Directions for this task: Reproduce the rows between the line containing "Given: Open the" and the line containing "Looking at the", inclusive, and omit the pictures from your answer.

--- START Data for the task ---

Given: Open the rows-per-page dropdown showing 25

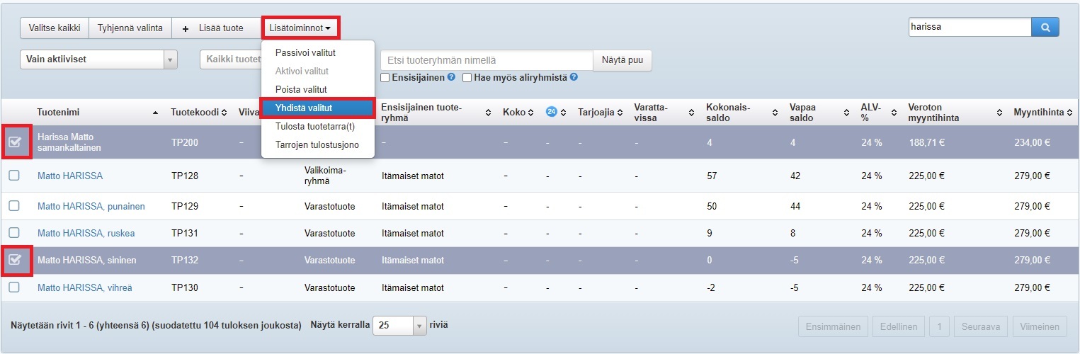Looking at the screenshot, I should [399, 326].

--- END Data for the task ---
--- START Data for the task ---

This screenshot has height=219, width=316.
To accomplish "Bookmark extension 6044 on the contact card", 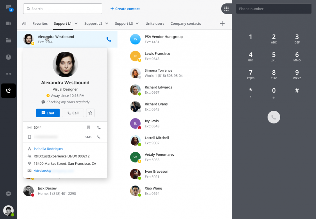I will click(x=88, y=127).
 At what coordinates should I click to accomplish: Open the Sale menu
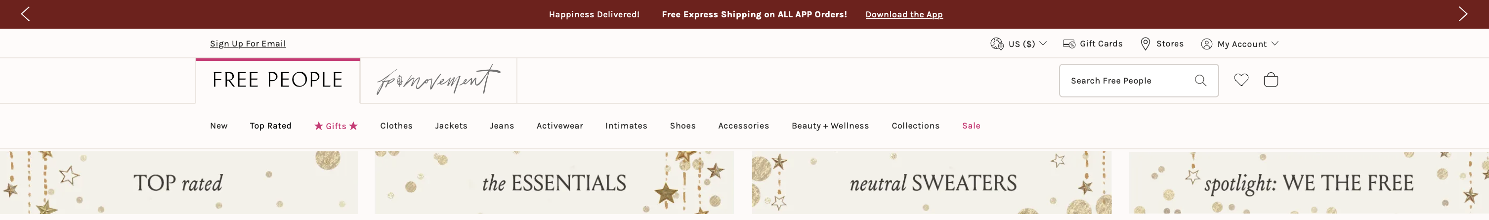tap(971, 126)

--- END Data for the task ---

Complete output:
Given: Open the rows-per-page dropdown showing 25

Looking at the screenshot, I should [399, 326].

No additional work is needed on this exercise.